La infección por leptospira puede ser asintomática, pero normalmente los médicos encuadran ciertos síntomas como un subdiagnóstico, que los lleva a sospechar la presencia de la enfermedad. Después de un período de incubación que es de 2 a 26 días, generalmente se inicia con escalofríos, fiebre elevada, dolores musculares y cefalea intensa, que aparecen en forma brusca. Predomina el dolor de pantorrillas, columna y abdomen. Paulatinamente surgen náuseas, vómitos, con menos frecuencia diarrea, postración y ocasionalmente disturbios mentales. La congestión conjuntival es característica, aunque no constante, pero de importante ayuda diagnóstica. Puede ir acompañada de fotofobia, dolor ocular y hemorragia de la conjuntiva. A diferencia de las conjuntivitis bacterianas tradicionales, no hay pus ni secreciones. Las lesiones cutáneas son variables, dependiendo de la sensibilidad de la dermis de cada persona. Como ninguno de los síntomas es específico, con frecuencia se plantean otros diagnósticos: gripe A, meningitis aséptica, encefalitis, hepatitis anictérica, dengue, brucelosis, toxoplasmosis, malaria, tifoidea, encefalitis, etc. El antecedente epidemiológico en la zona, unido al conjunto de las manifestaciones clínicas despiertan la sospecha de Leptospirosis y llevan a solicitar los estudios serológicos correspondientes, que son los que confirmarán el cuadro. La evolución posterior va a ser variable. En las formas leves, el enfermo se recupera totalmente en 3 a 6 semanas. En las formas más severas, el curso de la enfermedad puede ser prolongado, desarrollándose una nueva fase con manifestación de meningitis, parálisis de nervios craneanos, neuritis periférica, convulsiones e insuficiencia renal. Son posibles los infartos encefálicos isquémicos, las hemorragias oculares, tos seca y complicaciones respiratorias, que pueden causar la muerte.

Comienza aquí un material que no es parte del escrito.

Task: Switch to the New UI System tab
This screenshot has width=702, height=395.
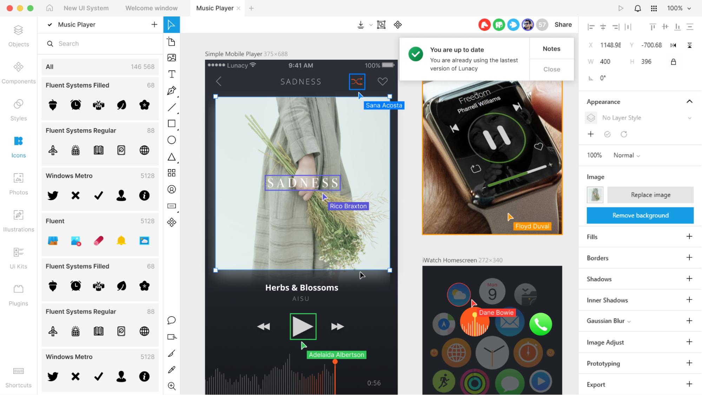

La leptospira es predispuesta a morir en condiciones adversas como deshidratación, exposición a detergentes y a temperaturas que superen los 50°C. Por estas razones, es importante evitar la acumulación de agua en recipientes, mantener higienizados todos los elementos de uso cotidiano y hervir el agua que será para consumo familiar.

Si se confirma la Leptospirosis en una mascota, las medidas a tomar dependerán de la naturaleza de los contactos de la familia con el animal. Las actividades diarias no significan riesgo de transmisión. Sin embargo, se debe evitar el contacto directo o indirecto con la orina, sangre y otros tejidos durante el período de infección. Por ejemplo, ayudar en un parto animal es una actividad de alto riesgo en caso de tratarse de una hembra infectada.